Spellare i peperoni rossi arrostiti seduti sul divano guardando il Giro (la salita, l’impresa di Nibali, le lacrime all’arrivo) con porte e finestre aperte sull’estate, il verde della natura che sfila dovunque, senza impegni, senza pendenze, soli ma sereni, con una bella gioia nel cuore, nell’imminenza di una partenza, di venerdì, ore 15.00… è bellissimo. E pensi: se non fossi qui (terminale di molti passaggi, scelte, porte, bivi) dove sarei?

Ci pensate mai? Dove saremmo se non fossimo qui? Nel bene e nel male, evidentemente, senza alcuna tesi. E andando indietro, com’è affascinante (e a volte terribile) individuare gli snodi! I momenti in cui abbiamo scelto (se abbiamo scelto noi!), o in cui siamo stati costretti (mmm, siamo mai davvero costretti? Del tutto?) a prendere una delle decisioni, o LA decisione che ci ha portati qui, adesso, così. Eravamo coscienti delle conseguenze di quelle decisioni? Già è tanto scoprire che le abbiamo prese, vista l’inerzia generale dilagante, e che siamo stati davvero noi ad assumerle. Quel bivio, l’hai fatto davvero tu per decisione tua consapevole? Sapevi dove andare, almeno a spanne? Sei sicura/o? Ti stai ricordando davvero bene, onestamente? Pensaci…

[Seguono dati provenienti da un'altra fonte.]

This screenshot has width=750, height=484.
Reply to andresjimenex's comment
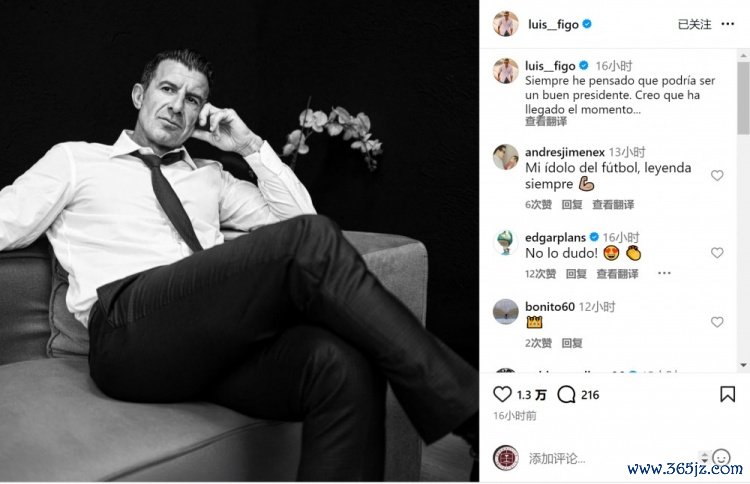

Quando capitano momenti come poco fa occorre anche che chi, osservandoci, ci ha criticati, non ci ha capiti, o biasimati, o a volte perfino maledetti, termini il suo lungo unico assoluto pensiero di sé su di noi e provi, una volta tanto, a formulare un pensiero di noi su di noi. Cioè prenda atto che non saremmo così, adesso, se non avessimo fatto quel percorso, prendendo quelle decisioni. Conta (anche) il risultato. Forse avevamo delle ragioni, avevamo dei bisogni? Forse stavamo cercando qualcosa che ci faceva questo effetto? Forse… Ma qualcosa certo accadeva. Speriamo di essercelo chiesto, almeno noi, prima di agire. Speriamo che chi ci biasima se lo chieda, pensando a noi e non a sé, una volta tanto. Le/gli farebbe bene.

Ma al di là di questo, oggi, siamo o no dove dovevamo trovarci, dov’era sensato essere? E se no, perché? Tutta sfortuna, sempre? Mmmm… E dove potevamo fare qualcos’altro? E soprattutto, immaginando un momento così spostato in avanti, in un futuro in cui guarderemo indietro, cioè guarderemo ad oggi, cosa dovremmo fare?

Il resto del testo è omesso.